Extract -

---

Skip to main content

A collection of algorithms for fitting the baseline of experimental data.

Project description

Most Recent Version Documentation Status Supported Python versions BSD 3-clause license

pybaselines is a collection of baseline algorithms for fitting experimental data.

Introduction

pybaselines provides many different algorithms for fitting baselines to data from experimental techniques such as Raman, FTIR, NMR, XRD, PIXE, etc. The aim of the project is to provide a semi-unified API to allow quickly testing and comparing multiple baseline algorithms to find the best one for a set of data.

pybaselines has 25+ baseline algorithms. Baseline fitting techniques are grouped accordingly (note: when a method is labelled as ‘improved’, that is the method’s name, not editorialization):

  1. Polynomial (pybaselines.polynomial)

    1. poly (Regular Polynomial)

    2. modpoly (Modified Polynomial)

    3. imodpoly (Improved Modified Polynomial)

    4. penalized_poly (Penalized Polynomial)

    5. loess (Locally Estimated Scatterplot Smoothing)

  2. Whittaker-smoothing-based techniques (pybaselines.whittaker)

    1. asls (Asymmetric Least Squares)

    2. iasls (Improved Asymmetric Least Squares)

    3. airpls (Adaptive Iteratively Reweighted Penalized Least Squares)

    4. arpls (Asymmetrically Reweighted Penalized Least Squares)

    5. drpls (Doubly Reweighted Penalized Least Squares)

---

Supplied material -

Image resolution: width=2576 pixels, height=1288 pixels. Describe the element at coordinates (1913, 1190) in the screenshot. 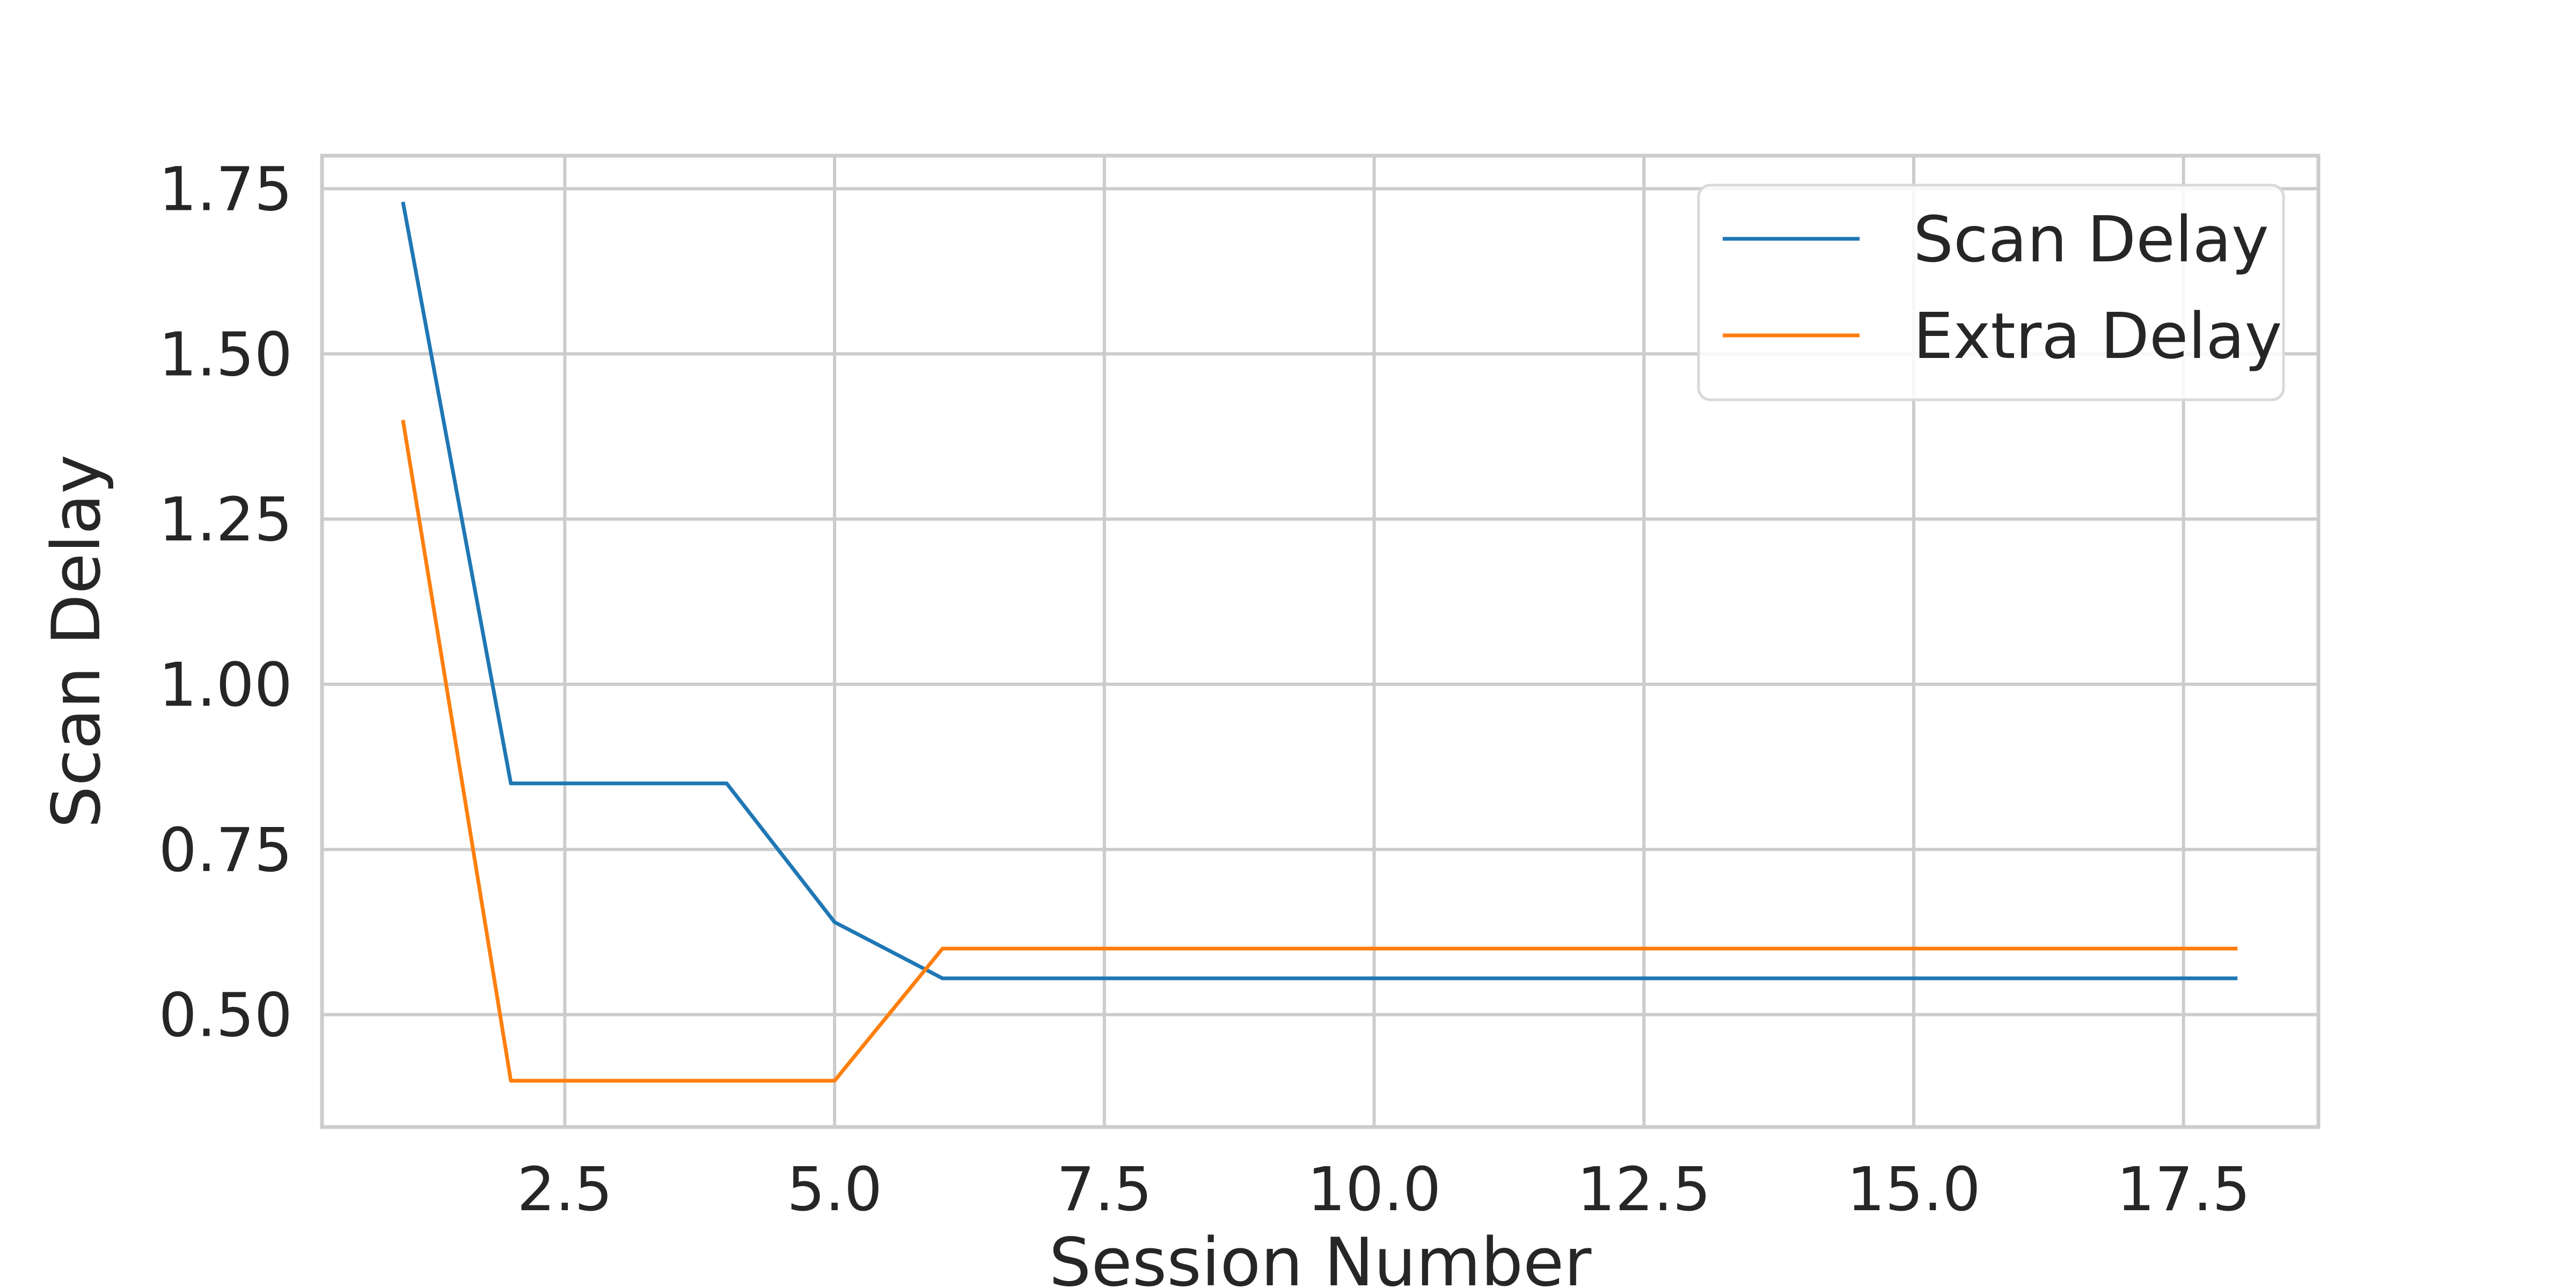

I see `x-tick-label: 15.0` at that location.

---

Request 1 -
Name every method the pybaselines description lists under the Polynomial group, each with its full name.
Request 2 -
According to the pybaselines description, what does it mean when a method is labelled "improved"?

Task output 1 -
- poly (Regular Polynomial)
- modpoly (Modified Polynomial)
- imodpoly (Improved Modified Polynomial)
- penalized_poly (Penalized Polynomial)
- loess (Locally Estimated Scatterplot Smoothing)

Task output 2 -
"Improved" is part of the method's name, not editorialization.